Start of EXTRACTED RECORDS
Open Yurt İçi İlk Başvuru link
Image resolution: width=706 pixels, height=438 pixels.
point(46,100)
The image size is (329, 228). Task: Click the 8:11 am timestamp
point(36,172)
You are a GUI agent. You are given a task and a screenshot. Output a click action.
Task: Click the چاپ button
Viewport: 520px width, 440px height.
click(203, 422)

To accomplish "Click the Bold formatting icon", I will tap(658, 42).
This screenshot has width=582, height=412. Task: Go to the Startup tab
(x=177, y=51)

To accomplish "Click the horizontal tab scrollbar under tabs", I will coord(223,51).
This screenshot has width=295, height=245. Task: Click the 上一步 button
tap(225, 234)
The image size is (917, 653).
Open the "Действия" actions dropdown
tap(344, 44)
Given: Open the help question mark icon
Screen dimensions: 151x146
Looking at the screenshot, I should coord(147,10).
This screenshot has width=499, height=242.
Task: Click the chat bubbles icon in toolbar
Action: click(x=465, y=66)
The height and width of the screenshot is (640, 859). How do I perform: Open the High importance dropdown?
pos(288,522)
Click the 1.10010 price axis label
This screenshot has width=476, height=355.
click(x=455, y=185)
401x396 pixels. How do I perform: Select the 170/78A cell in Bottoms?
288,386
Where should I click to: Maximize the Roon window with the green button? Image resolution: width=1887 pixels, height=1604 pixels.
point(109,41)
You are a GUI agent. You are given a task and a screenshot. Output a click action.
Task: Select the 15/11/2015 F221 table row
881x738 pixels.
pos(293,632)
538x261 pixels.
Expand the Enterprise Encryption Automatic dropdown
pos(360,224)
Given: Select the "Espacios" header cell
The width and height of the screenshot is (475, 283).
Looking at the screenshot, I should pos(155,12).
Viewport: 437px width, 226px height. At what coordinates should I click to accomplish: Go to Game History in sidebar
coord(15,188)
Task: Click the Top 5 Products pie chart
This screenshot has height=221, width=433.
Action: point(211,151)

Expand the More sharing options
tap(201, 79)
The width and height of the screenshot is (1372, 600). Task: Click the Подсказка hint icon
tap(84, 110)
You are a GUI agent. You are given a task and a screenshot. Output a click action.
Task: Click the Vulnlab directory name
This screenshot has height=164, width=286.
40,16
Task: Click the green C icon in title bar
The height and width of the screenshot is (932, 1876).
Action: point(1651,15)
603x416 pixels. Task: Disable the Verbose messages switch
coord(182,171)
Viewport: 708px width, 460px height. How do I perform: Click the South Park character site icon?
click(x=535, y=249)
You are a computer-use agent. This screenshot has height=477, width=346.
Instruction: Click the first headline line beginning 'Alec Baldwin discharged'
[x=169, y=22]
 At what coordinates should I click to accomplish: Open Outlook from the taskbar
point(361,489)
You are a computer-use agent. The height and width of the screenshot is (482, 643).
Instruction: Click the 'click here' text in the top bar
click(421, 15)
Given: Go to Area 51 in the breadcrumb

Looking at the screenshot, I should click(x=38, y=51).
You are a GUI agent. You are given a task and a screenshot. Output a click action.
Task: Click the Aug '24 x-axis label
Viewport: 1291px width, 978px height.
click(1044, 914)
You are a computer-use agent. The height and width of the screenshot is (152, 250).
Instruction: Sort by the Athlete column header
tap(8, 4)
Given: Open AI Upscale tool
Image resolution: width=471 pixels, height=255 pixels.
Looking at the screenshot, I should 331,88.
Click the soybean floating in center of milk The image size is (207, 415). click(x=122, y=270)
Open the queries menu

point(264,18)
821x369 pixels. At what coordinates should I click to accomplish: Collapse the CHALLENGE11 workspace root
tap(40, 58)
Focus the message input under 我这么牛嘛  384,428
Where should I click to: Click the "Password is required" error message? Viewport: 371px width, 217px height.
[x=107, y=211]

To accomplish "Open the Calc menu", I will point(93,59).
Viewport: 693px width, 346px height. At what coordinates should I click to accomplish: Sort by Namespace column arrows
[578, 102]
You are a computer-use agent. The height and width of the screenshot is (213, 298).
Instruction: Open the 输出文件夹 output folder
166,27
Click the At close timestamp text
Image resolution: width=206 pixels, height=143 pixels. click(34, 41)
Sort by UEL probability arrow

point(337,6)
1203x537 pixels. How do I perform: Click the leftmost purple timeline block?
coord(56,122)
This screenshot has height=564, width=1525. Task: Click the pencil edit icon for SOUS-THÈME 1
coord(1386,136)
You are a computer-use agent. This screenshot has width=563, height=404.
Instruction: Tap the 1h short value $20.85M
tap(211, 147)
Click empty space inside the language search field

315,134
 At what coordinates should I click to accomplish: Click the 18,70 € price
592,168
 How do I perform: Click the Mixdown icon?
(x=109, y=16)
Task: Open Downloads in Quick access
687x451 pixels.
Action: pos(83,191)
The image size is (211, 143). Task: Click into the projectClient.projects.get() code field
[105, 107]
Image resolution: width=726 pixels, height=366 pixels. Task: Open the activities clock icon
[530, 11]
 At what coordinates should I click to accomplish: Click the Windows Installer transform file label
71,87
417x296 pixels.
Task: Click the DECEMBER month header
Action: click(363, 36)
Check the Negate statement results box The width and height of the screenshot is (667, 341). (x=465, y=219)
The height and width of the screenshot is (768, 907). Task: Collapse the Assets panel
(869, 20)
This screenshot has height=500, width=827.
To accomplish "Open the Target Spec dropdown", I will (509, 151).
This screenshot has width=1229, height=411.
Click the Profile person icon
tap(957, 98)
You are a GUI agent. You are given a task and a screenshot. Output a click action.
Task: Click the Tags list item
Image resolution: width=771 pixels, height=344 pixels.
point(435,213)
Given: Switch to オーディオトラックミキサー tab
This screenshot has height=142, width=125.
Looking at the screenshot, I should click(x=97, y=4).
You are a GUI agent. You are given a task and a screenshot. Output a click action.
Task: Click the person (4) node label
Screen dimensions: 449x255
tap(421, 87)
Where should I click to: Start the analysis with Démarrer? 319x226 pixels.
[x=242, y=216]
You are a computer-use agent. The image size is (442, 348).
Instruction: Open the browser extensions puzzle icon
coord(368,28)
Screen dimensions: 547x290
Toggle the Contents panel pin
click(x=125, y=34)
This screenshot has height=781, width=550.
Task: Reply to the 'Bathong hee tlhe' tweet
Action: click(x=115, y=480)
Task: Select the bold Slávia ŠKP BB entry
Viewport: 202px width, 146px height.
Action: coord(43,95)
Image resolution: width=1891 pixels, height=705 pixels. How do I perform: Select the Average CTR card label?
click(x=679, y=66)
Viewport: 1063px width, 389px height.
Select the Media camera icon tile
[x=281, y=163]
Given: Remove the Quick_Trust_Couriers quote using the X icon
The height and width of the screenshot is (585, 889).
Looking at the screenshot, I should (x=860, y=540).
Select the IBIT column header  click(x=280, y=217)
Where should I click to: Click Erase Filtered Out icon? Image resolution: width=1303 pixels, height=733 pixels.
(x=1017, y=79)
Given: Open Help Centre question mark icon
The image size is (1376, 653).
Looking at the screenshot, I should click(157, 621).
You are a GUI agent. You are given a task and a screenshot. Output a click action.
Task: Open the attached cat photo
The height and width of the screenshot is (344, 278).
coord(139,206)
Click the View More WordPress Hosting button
End of EXTRACTED RECORDS
● **AIM OF THE TASK**: Select every line in the records above that contains the word "mark".

● **RESULT FOR THIS EXERCISE**:
Given: Open the help question mark icon
Given: Open Help Centre question mark icon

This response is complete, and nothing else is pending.